‘Outstanding Teacher Programme’ – Don’t Believe the Hype

In Uncategorized by Alex Quigley16 Comments


It is a truth universally acknowledged, if something sounds too good to be true it probably is.

If a teacher training course promises a teacher can move from ‘good to outstanding‘ (let’s ignore the huge issue with those judgements for a moment) in a day – for a mere £500 – and over the course of ten lessons or so – it is likely exaggerating its benefits. It may well be able to foster a few timely gimmicks (no doubt centred around the de rigueur OFSTED-related term: progress), but it will not change the core habits of a teacher, nor make them a truly great teacher over the longer term. It may promise long-term support, but it will inevitably focus on short-term ‘results’.

Yesterday I found myself drafting a blog about what I consider to be great teachers at the very same time as seeing David Weston, CPD evaluation guru and CEO of the Teacher Development Trust, musing over whether there was any evidence for the effectiveness of the now ubiquitous ‘OTPs‘ (Outstanding Teacher Programmes) and ‘ITPs‘ (Improving Teacher Programmes).


Most Teaching Schools, many LEAs and an army of private providers are rattling out these ‘outstanding’ CPD opportunities for a premium rate. We should be asking questions about their effectiveness.

To my knowledge there is little evidence of their efficacy beyond anecdotal praise. If thousands are schools are involved in such training, with big money being spent, then we must do better to evaluate their impact. Yes – unsurprisingly, teachers who gain a singular outstanding lesson observation judgement after such training will be praiseworthy of such a course.

And yet, we know far too much about the flaws in our judgments when our own skills are called into question. The ‘Dunning Krugar effect‘ makes all of us think we are above average at pretty much everything! The ‘mere exposure effect‘ ensures we quickly like something we become familiar with (hell, many people even like the OFSTED lesson grading system!).

We need more substantial evidence of long term impact. Indeed, a truly ‘outstanding’ teacher ensures that their students achieve outstanding outcomes. These courses need to accrue the evidence to ensure this occurs to prove that they are really value for money.

I have read many books about what great teachers supposedly do. I’ve even attempted to write my own on the topic to help new teachers flinging themselves into the maelstrom of the classroom. What I’ve realised is that the answer is at once incredibly complex and simultaneously incredibly simple.

I’m sure that the best teachers are not defined in a singular lesson observation, nor do they direct their expertise by definitions of OFSTED outstandingness. Their expertise is not shaped in a CPD course or over the course of a mere half-term. It is gained through years of critical self-reflection, effort and simply going the hard yards. I’m contrast, these generic OTP courses often do little more than train teachers to meet a few of the latest whims of OFSTED.

**EXERCISE SET**:
- A) In the post on Outstanding Teacher Programmes, transcribe the passage from "I have read" up to and including "whims of OFSTED.".
- B) What fee does the post on Outstanding Teacher Programmes give for a course promising to move a teacher from good to outstanding in a day?

**GIVEN RECORDS**:
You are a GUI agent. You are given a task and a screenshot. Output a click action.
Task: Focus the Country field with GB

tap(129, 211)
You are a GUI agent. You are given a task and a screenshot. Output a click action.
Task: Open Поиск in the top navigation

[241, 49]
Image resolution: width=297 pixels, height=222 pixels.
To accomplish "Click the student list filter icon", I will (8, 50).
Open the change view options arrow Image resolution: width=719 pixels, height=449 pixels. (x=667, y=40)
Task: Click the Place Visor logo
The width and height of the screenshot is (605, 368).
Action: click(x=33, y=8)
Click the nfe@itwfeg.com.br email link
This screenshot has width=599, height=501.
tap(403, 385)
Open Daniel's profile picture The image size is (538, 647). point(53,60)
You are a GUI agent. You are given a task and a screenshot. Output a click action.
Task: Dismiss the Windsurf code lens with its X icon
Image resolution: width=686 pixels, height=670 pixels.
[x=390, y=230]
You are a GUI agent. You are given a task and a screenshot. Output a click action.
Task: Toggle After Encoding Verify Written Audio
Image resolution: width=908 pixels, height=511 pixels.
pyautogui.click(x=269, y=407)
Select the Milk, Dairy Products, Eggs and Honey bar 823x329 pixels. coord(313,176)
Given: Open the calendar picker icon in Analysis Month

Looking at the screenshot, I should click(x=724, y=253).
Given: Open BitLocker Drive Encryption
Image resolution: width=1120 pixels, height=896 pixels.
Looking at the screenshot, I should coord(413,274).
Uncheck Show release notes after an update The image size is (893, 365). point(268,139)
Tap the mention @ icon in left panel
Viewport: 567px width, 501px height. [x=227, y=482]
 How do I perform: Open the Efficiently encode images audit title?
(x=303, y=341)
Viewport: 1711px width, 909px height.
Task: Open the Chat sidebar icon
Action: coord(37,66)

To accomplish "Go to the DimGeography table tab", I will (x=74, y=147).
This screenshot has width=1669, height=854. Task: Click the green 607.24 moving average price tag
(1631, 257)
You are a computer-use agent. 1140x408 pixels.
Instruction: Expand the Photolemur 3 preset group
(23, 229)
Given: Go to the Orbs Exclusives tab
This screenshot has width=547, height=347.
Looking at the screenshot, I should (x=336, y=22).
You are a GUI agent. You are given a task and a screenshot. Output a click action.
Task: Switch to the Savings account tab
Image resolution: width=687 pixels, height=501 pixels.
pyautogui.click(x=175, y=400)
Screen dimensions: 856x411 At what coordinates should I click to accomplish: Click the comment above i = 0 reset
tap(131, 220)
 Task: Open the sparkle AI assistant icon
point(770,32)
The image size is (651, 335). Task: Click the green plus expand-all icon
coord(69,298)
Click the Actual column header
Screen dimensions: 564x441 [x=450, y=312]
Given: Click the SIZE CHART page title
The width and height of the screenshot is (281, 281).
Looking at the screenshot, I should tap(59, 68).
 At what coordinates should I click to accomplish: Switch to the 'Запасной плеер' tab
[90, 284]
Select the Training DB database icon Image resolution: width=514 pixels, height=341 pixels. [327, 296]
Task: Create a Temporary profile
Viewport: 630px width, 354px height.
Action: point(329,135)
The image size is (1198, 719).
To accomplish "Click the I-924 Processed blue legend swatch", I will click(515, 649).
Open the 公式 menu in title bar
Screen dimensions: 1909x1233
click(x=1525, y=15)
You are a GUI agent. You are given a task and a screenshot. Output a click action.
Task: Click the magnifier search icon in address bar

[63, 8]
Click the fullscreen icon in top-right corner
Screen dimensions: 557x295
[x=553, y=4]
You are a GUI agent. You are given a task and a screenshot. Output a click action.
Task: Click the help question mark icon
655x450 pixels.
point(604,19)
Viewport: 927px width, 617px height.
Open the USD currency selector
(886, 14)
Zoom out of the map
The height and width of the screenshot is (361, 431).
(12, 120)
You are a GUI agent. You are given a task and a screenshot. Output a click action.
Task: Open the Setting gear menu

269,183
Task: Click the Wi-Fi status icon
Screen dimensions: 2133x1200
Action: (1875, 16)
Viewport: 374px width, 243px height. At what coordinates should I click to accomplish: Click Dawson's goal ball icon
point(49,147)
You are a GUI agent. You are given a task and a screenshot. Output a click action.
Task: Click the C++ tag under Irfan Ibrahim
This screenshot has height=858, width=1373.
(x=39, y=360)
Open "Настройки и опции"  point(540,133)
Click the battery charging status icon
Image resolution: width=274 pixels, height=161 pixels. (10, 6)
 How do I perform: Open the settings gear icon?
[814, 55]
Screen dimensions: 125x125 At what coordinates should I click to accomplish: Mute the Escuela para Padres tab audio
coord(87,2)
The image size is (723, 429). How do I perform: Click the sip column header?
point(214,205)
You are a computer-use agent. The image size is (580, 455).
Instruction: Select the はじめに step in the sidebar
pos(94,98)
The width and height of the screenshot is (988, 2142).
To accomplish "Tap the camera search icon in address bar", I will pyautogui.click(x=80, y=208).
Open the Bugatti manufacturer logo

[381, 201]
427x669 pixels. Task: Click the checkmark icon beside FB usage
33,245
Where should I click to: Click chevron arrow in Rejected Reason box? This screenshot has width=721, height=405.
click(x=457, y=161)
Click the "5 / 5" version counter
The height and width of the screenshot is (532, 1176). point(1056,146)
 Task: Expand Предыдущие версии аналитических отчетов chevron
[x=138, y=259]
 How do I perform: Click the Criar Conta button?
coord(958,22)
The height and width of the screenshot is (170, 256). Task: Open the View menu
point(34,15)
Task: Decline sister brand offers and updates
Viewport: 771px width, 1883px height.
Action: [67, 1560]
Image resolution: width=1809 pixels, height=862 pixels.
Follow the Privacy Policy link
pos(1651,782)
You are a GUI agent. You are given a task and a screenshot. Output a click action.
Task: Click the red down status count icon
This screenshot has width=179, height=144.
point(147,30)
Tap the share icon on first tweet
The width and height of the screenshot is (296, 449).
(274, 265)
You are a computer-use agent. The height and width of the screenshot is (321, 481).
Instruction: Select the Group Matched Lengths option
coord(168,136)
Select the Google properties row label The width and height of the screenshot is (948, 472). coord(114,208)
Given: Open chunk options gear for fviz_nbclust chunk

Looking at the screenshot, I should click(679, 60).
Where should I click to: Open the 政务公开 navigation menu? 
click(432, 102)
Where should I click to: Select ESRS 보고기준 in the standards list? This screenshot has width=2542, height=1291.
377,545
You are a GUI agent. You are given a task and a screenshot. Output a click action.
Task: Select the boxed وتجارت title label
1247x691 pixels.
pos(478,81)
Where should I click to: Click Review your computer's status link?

**OUTPUTS**:
- A)
I have read many books about what great teachers supposedly do. I’ve even attempted to write my own on the topic to help new teachers flinging themselves into the maelstrom of the classroom. What I’ve realised is that the answer is at once incredibly complex and simultaneously incredibly simple.

I’m sure that the best teachers are not defined in a singular lesson observation, nor do they direct their expertise by definitions of OFSTED outstandingness. Their expertise is not shaped in a CPD course or over the course of a mere half-term. It is gained through years of critical self-reflection, effort and simply going the hard yards. I’m contrast, these generic OTP courses often do little more than train teachers to meet a few of the latest whims of OFSTED.

- B) £500